Julia est une séductrice et une grande gueule, une femme de tempérament. Mais elle a de plus en plus de mal à cacher son alcoolisme et finit par perdre pied. Une rencontre l'entraîne dans un engrenage infernal qui l'amène à kidnapper Tom, un enfant de huit ans, croyant que la rançon qu'elle exige lui apportera le bonheur. Commence alors une fuite sans issue à travers le sud des Etats-Unis et qui les conduira jusqu'au Mexique. Julia est un personnage déshumanisée, son côté glamour, désintégré par l'alcool, fait d'elle une femme violente, capable du pire pour s'en sortir. Au fil des emmerdes qu'elle doit affronter dans sa course au fric, ses décisions sont de plus en plus limites, voire sordides. Trahisons et mensonges, tout est bon pour ne pas s'effondrer.
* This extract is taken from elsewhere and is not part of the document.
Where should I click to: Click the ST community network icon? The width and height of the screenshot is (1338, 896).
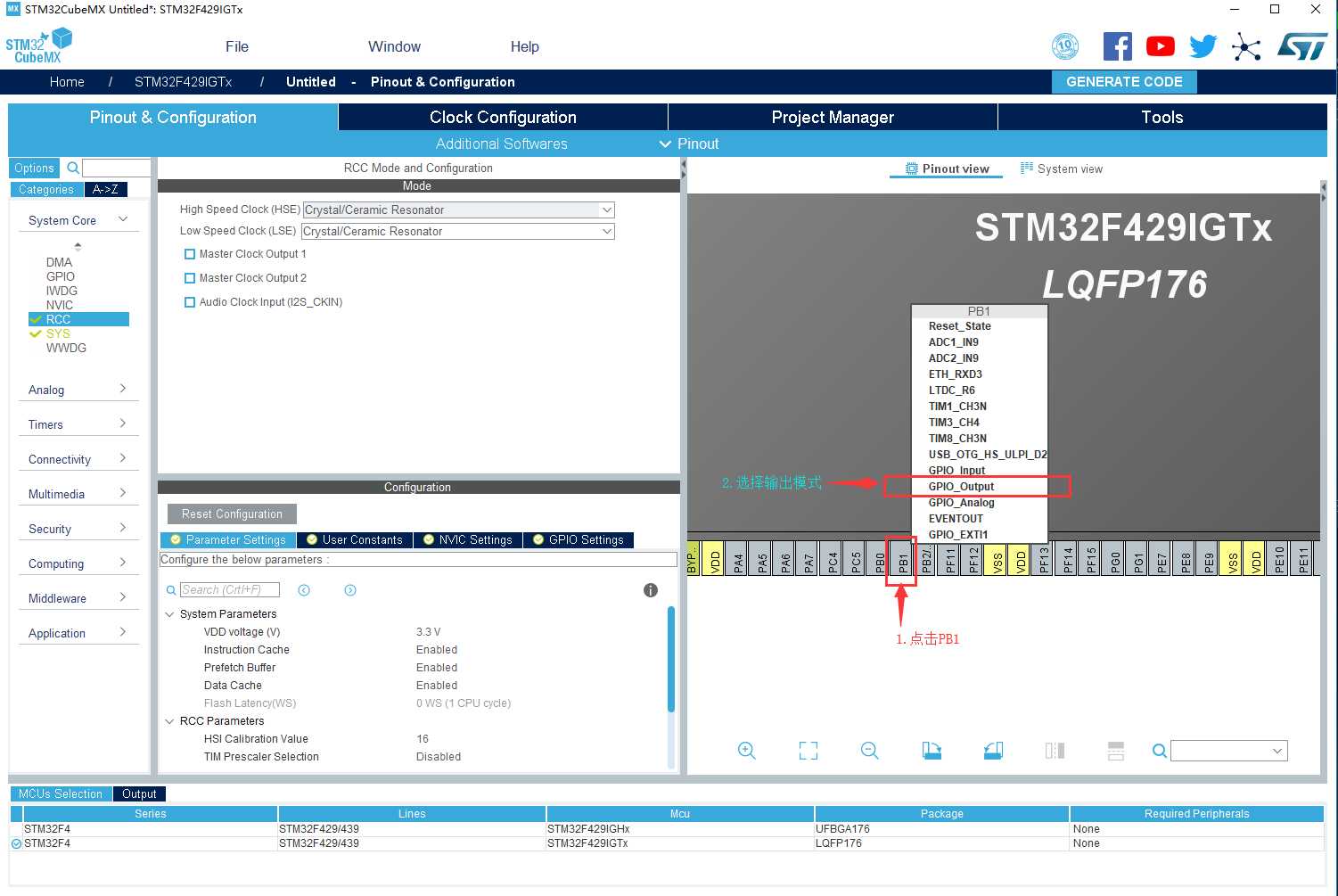[x=1246, y=47]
Qu'est ce qui fait alors que l'on s'attache à Julia? Tout simplement son interprète, Tilda Swinton, magnifique. Elle s'abandonne complétement à son rôle, donnant corps à l'amorale rouquine. Tout le film repose sur ses épaules et son interprétation, c'est ce qui en fait la réussite. Julia est constamment dans l'action, évoluant dans des paysages de grands espaces, paysages certes beaux mais peuplés de requins, obstacles à son projet. Mais elle n'a peur de rien, peut-être seulement d'elle-même?
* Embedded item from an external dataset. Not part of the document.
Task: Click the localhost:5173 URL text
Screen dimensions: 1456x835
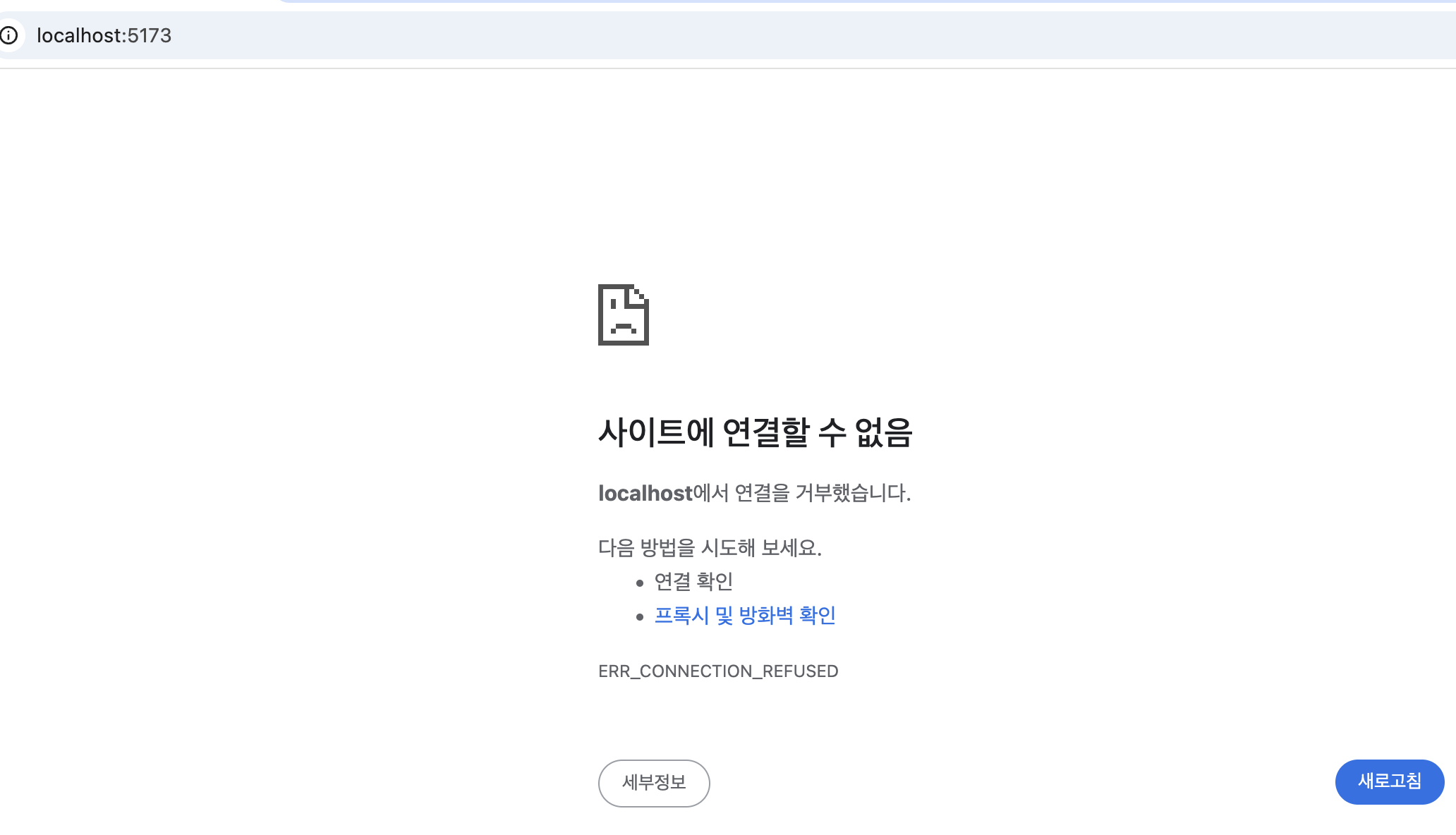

Erick Zonca, après le succès fracassant de La vie rêvée des anges, s'était fait discret. En 1999, il réalise Le petit voleur et puis silence... Silence qu'il explique par la gestation du projet Julia. Cinq années de travail sur le scénario, des difficultés pour le financement... Mais au final, Julia a pris vie. Contrairement à ce qui a été dit, Julia n'est pas un remake lointain du Gloria de Cassavetes, même si il est certainement une des influences du réalisateur. Comme pour La vie rêvée... , Zonca magnifie le film par l'emploi de ses actrices qui semblent donner au réalisateur leur corps et leur âme. Malgré quelques longueurs et une dernière demi-heure où l'hystérie de Julia peut être difficile à supporter, Julia est un film fort, aux propos parfois choquants, un film qui bouscule la morale.
Revoir Tilda Swinton dans un premier rôle puissant, aussi fort que son rôle d'Orlando (S. Potter, 1993) où elle traversait les siècles, tour à tour homme et femme, est un vrai plaisir. Même si elle n'a pas été distingué par ses pairs (nommée dans la catégorie meilleure actrice aux Césars), elle n'en reste pas moins une actrice bluffante. A l'instar de Geena Rowlands dans Gloria, son interprétation de Julia a toute sa place dans le bestiaire des femmes à la dérive au cinéma.